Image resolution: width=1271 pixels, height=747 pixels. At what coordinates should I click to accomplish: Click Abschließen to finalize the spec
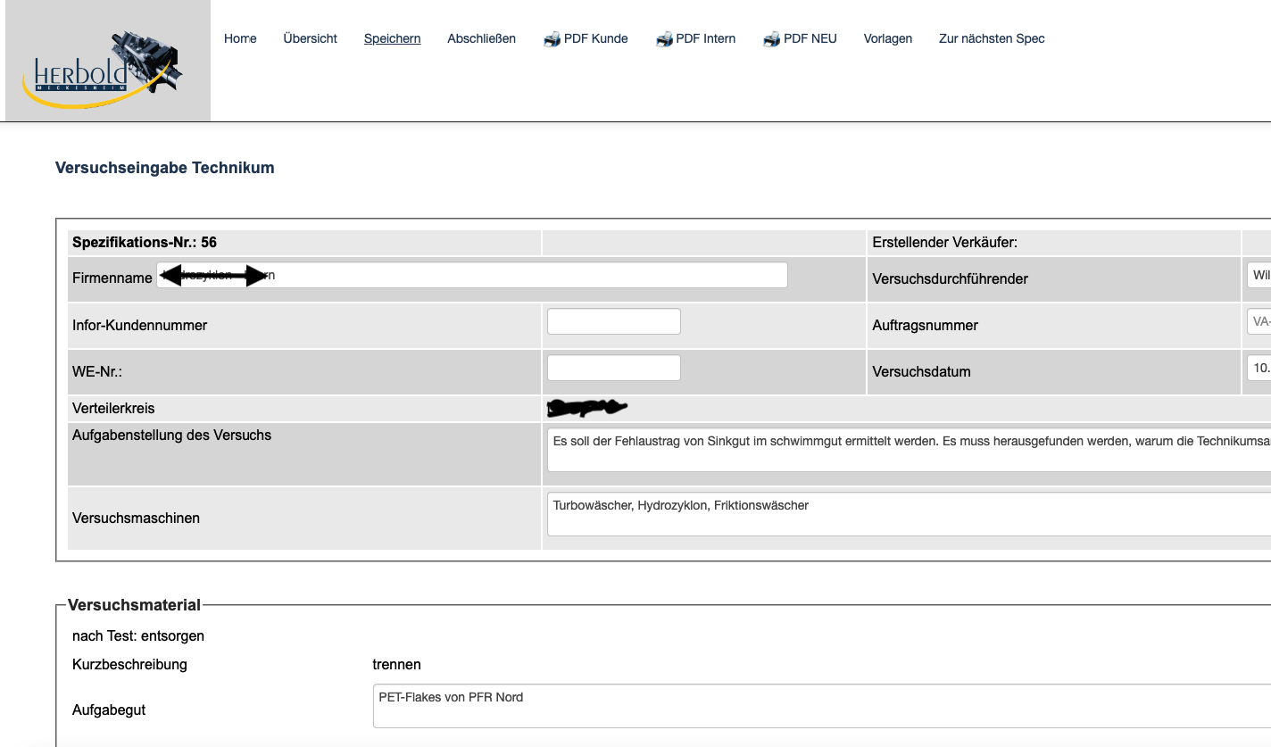coord(482,38)
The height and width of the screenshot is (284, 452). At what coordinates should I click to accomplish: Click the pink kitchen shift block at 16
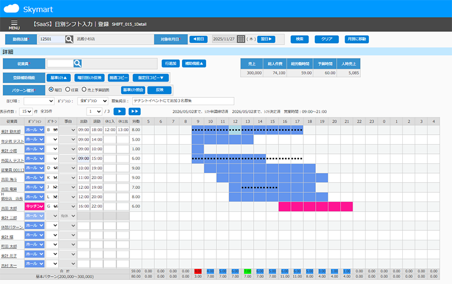tap(285, 206)
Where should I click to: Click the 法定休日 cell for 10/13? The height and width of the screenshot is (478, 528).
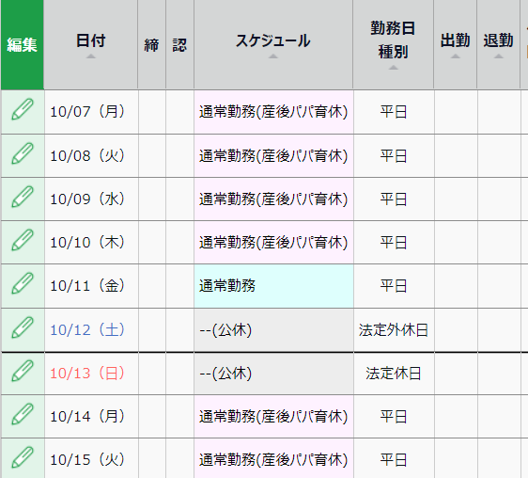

*Task prompt*: Please set down, exactly and with nothing added, the lines from the line with "The height and width of the screenshot is (284, 452)." to the end of the entries above, omitting pictures.

*Task answer*:
The height and width of the screenshot is (284, 452). At what coordinates should I click to accomplish: Click the pink kitchen shift block at 16
tap(285, 206)
Where should I click to: Click the 法定休日 cell for 10/13? The height and width of the screenshot is (478, 528).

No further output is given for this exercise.